→ To do
The entries follow. Print each one exactly.

→ Extracted entries
========================================================================
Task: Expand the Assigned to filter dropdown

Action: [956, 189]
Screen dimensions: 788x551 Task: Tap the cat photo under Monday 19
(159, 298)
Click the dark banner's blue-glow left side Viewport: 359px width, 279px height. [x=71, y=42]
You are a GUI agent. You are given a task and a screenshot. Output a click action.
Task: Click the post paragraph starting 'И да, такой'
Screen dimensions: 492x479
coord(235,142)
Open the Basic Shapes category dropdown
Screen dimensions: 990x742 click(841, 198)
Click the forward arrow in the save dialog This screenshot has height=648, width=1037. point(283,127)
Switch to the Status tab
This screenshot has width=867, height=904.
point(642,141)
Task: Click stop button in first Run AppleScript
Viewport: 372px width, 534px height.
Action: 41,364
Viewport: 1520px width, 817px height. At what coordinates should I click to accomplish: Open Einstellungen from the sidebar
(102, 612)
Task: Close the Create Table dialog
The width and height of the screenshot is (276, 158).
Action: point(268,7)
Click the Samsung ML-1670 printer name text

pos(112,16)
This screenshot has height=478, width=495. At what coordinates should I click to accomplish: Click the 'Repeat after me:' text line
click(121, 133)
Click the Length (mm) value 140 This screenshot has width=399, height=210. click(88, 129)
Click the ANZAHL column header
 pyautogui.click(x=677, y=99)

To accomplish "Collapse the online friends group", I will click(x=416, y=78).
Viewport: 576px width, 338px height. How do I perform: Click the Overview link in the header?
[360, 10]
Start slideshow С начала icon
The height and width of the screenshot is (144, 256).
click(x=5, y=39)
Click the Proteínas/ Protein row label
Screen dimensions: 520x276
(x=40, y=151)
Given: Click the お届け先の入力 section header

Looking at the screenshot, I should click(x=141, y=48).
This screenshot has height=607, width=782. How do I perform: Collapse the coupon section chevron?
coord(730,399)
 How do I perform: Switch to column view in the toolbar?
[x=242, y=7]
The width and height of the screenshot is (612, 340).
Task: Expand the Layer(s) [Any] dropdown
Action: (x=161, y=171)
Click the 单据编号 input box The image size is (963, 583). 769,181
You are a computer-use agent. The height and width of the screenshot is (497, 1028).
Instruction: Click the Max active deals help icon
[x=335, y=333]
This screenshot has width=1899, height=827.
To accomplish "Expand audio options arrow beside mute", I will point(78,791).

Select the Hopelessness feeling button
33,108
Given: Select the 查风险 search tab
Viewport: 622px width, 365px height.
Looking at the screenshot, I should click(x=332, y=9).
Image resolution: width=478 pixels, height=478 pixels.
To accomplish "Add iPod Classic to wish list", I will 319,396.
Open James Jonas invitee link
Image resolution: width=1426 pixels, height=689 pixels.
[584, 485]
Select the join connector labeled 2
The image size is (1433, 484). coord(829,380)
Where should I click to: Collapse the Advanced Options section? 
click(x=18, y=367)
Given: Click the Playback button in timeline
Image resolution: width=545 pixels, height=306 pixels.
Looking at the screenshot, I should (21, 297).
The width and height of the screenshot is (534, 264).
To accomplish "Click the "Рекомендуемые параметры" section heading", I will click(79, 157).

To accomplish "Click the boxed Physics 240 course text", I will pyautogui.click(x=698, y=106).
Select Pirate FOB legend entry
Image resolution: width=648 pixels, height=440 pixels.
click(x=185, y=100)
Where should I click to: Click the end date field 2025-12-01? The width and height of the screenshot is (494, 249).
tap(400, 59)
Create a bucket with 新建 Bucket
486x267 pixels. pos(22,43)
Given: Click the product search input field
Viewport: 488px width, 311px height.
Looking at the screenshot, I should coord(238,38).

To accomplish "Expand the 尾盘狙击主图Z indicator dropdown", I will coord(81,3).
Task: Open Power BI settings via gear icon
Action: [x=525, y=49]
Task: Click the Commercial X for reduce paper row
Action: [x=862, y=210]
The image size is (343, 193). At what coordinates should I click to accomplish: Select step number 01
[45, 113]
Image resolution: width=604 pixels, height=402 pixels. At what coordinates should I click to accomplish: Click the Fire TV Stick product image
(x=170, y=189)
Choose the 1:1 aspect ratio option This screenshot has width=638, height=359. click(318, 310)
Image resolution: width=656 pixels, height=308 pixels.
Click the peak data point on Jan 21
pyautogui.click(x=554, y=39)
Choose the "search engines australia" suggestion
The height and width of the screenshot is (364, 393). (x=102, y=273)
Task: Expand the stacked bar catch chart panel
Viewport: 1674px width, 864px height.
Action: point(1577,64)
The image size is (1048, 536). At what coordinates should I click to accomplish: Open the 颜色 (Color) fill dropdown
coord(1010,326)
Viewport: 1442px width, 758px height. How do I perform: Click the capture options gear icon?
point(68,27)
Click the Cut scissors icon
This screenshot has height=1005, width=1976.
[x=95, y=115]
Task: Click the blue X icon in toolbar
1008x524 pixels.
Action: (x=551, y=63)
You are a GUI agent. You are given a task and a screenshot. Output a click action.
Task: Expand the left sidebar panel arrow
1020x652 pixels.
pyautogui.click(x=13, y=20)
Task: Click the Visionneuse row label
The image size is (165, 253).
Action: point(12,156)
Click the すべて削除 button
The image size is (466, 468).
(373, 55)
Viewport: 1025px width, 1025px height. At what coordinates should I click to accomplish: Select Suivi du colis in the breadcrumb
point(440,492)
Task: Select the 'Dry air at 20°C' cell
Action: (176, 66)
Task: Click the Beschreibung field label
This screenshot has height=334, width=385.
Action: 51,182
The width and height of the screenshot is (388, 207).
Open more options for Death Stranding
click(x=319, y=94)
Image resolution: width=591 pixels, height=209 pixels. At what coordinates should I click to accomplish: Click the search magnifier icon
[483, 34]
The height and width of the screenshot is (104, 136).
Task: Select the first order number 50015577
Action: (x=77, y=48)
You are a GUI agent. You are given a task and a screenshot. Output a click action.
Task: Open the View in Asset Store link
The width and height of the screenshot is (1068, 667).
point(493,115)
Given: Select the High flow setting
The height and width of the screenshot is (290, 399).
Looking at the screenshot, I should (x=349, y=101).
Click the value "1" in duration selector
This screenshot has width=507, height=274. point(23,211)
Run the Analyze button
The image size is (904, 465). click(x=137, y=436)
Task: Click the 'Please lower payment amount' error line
========================================================================
→ Expected answer
Task: Expand the Assigned to filter dropdown

Action: [956, 189]
Screen dimensions: 788x551 Task: Tap the cat photo under Monday 19
(159, 298)
Click the dark banner's blue-glow left side Viewport: 359px width, 279px height. [x=71, y=42]
You are a GUI agent. You are given a task and a screenshot. Output a click action.
Task: Click the post paragraph starting 'И да, такой'
Screen dimensions: 492x479
coord(235,142)
Open the Basic Shapes category dropdown
Screen dimensions: 990x742 click(841, 198)
Click the forward arrow in the save dialog This screenshot has height=648, width=1037. point(283,127)
Switch to the Status tab
This screenshot has width=867, height=904.
point(642,141)
Task: Click stop button in first Run AppleScript
Viewport: 372px width, 534px height.
Action: 41,364
Viewport: 1520px width, 817px height. At what coordinates should I click to accomplish: Open Einstellungen from the sidebar
(102, 612)
Task: Close the Create Table dialog
The width and height of the screenshot is (276, 158).
Action: point(268,7)
Click the Samsung ML-1670 printer name text

pos(112,16)
This screenshot has height=478, width=495. At what coordinates should I click to accomplish: Click the 'Repeat after me:' text line
click(121, 133)
Click the Length (mm) value 140 This screenshot has width=399, height=210. click(88, 129)
Click the ANZAHL column header
 pyautogui.click(x=677, y=99)

To accomplish "Collapse the online friends group", I will click(x=416, y=78).
Viewport: 576px width, 338px height. How do I perform: Click the Overview link in the header?
[360, 10]
Start slideshow С начала icon
The height and width of the screenshot is (144, 256).
click(x=5, y=39)
Click the Proteínas/ Protein row label
Screen dimensions: 520x276
(x=40, y=151)
Given: Click the お届け先の入力 section header

Looking at the screenshot, I should click(x=141, y=48).
This screenshot has height=607, width=782. How do I perform: Collapse the coupon section chevron?
coord(730,399)
 How do I perform: Switch to column view in the toolbar?
[x=242, y=7]
The width and height of the screenshot is (612, 340).
Task: Expand the Layer(s) [Any] dropdown
Action: (x=161, y=171)
Click the 单据编号 input box The image size is (963, 583). 769,181
You are a computer-use agent. The height and width of the screenshot is (497, 1028).
Instruction: Click the Max active deals help icon
[x=335, y=333]
This screenshot has width=1899, height=827.
To accomplish "Expand audio options arrow beside mute", I will point(78,791).

Select the Hopelessness feeling button
33,108
Given: Select the 查风险 search tab
Viewport: 622px width, 365px height.
Looking at the screenshot, I should click(x=332, y=9).
Image resolution: width=478 pixels, height=478 pixels.
To accomplish "Add iPod Classic to wish list", I will 319,396.
Open James Jonas invitee link
Image resolution: width=1426 pixels, height=689 pixels.
[584, 485]
Select the join connector labeled 2
The image size is (1433, 484). coord(829,380)
Where should I click to: Collapse the Advanced Options section? 
click(x=18, y=367)
Given: Click the Playback button in timeline
Image resolution: width=545 pixels, height=306 pixels.
Looking at the screenshot, I should (21, 297).
The width and height of the screenshot is (534, 264).
To accomplish "Click the "Рекомендуемые параметры" section heading", I will click(79, 157).

To accomplish "Click the boxed Physics 240 course text", I will pyautogui.click(x=698, y=106).
Select Pirate FOB legend entry
Image resolution: width=648 pixels, height=440 pixels.
click(x=185, y=100)
Where should I click to: Click the end date field 2025-12-01? The width and height of the screenshot is (494, 249).
tap(400, 59)
Create a bucket with 新建 Bucket
486x267 pixels. pos(22,43)
Given: Click the product search input field
Viewport: 488px width, 311px height.
Looking at the screenshot, I should coord(238,38).

To accomplish "Expand the 尾盘狙击主图Z indicator dropdown", I will coord(81,3).
Task: Open Power BI settings via gear icon
Action: [x=525, y=49]
Task: Click the Commercial X for reduce paper row
Action: [x=862, y=210]
The image size is (343, 193). At what coordinates should I click to accomplish: Select step number 01
[45, 113]
Image resolution: width=604 pixels, height=402 pixels. At what coordinates should I click to accomplish: Click the Fire TV Stick product image
(x=170, y=189)
Choose the 1:1 aspect ratio option This screenshot has width=638, height=359. click(318, 310)
Image resolution: width=656 pixels, height=308 pixels.
Click the peak data point on Jan 21
pyautogui.click(x=554, y=39)
Choose the "search engines australia" suggestion
The height and width of the screenshot is (364, 393). (x=102, y=273)
Task: Expand the stacked bar catch chart panel
Viewport: 1674px width, 864px height.
Action: point(1577,64)
The image size is (1048, 536). At what coordinates should I click to accomplish: Open the 颜色 (Color) fill dropdown
coord(1010,326)
Viewport: 1442px width, 758px height. How do I perform: Click the capture options gear icon?
point(68,27)
Click the Cut scissors icon
This screenshot has height=1005, width=1976.
[x=95, y=115]
Task: Click the blue X icon in toolbar
1008x524 pixels.
Action: (x=551, y=63)
You are a GUI agent. You are given a task and a screenshot. Output a click action.
Task: Expand the left sidebar panel arrow
1020x652 pixels.
pyautogui.click(x=13, y=20)
Task: Click the Visionneuse row label
The image size is (165, 253).
Action: point(12,156)
Click the すべて削除 button
The image size is (466, 468).
(373, 55)
Viewport: 1025px width, 1025px height. At what coordinates should I click to accomplish: Select Suivi du colis in the breadcrumb
point(440,492)
Task: Select the 'Dry air at 20°C' cell
Action: (176, 66)
Task: Click the Beschreibung field label
This screenshot has height=334, width=385.
Action: 51,182
The width and height of the screenshot is (388, 207).
Open more options for Death Stranding
click(x=319, y=94)
Image resolution: width=591 pixels, height=209 pixels. At what coordinates should I click to accomplish: Click the search magnifier icon
[483, 34]
The height and width of the screenshot is (104, 136).
Task: Select the first order number 50015577
Action: (x=77, y=48)
You are a GUI agent. You are given a task and a screenshot. Output a click action.
Task: Open the View in Asset Store link
The width and height of the screenshot is (1068, 667).
point(493,115)
Given: Select the High flow setting
The height and width of the screenshot is (290, 399).
Looking at the screenshot, I should (x=349, y=101).
Click the value "1" in duration selector
This screenshot has width=507, height=274. point(23,211)
Run the Analyze button
The image size is (904, 465). click(x=137, y=436)
Task: Click the 'Please lower payment amount' error line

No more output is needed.